À B…, commune toute dispersée, on compte cependant moins de maisons désertes qu’on ne serait tenté de le croire. L’exemple le plus tristement curieux est celui déjà cité tout à l’heure de l’ancien centre communal qui, maintenant, comme un couvent de l’Athos, n’est plus animé par la présence d’une femme, ni vivifié par les ébats d’un seul enfant. Évidemment, l’affaiblissement se fait et continue à se produire moins sur le nombre brut de feux que sur la quotité moyenne du nombre de personnes logeant sous le même toit.

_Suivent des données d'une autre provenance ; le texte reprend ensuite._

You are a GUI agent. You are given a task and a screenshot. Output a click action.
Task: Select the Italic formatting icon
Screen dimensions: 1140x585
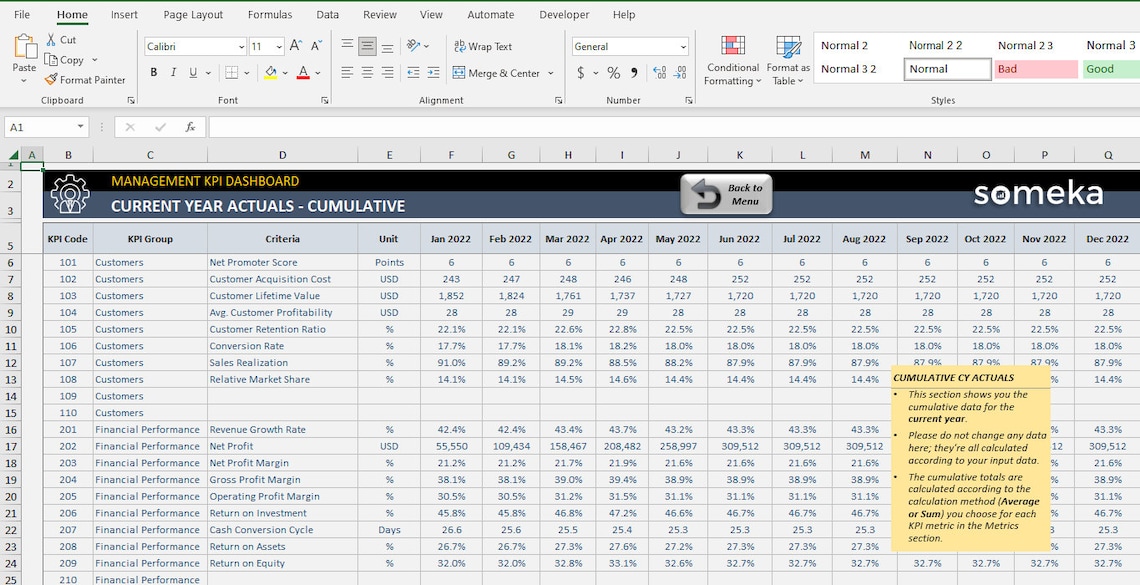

Peut-on compter du moins, comme ailleurs, sur l’installation permanente d’immigrans étrangers ? Non, il n’en vient pas, et les Italiens assez nombreux qui travaillent à Sisteron ne sont pas des agriculteurs, à la différence de beaucoup de ceux qui servent d’auxiliaires dans les villages de la Basse-Provence, mais bien des terrassiers ou des maçons. Aussi la main-d’œuvre agricole est-elle assez chère maintenant : 2 fr. 50 en été, 2 francs en hiver. Les femmes gagnent moitié moins comme partout, et si le travailleur est nourri, on réduit son salaire de 1 franc.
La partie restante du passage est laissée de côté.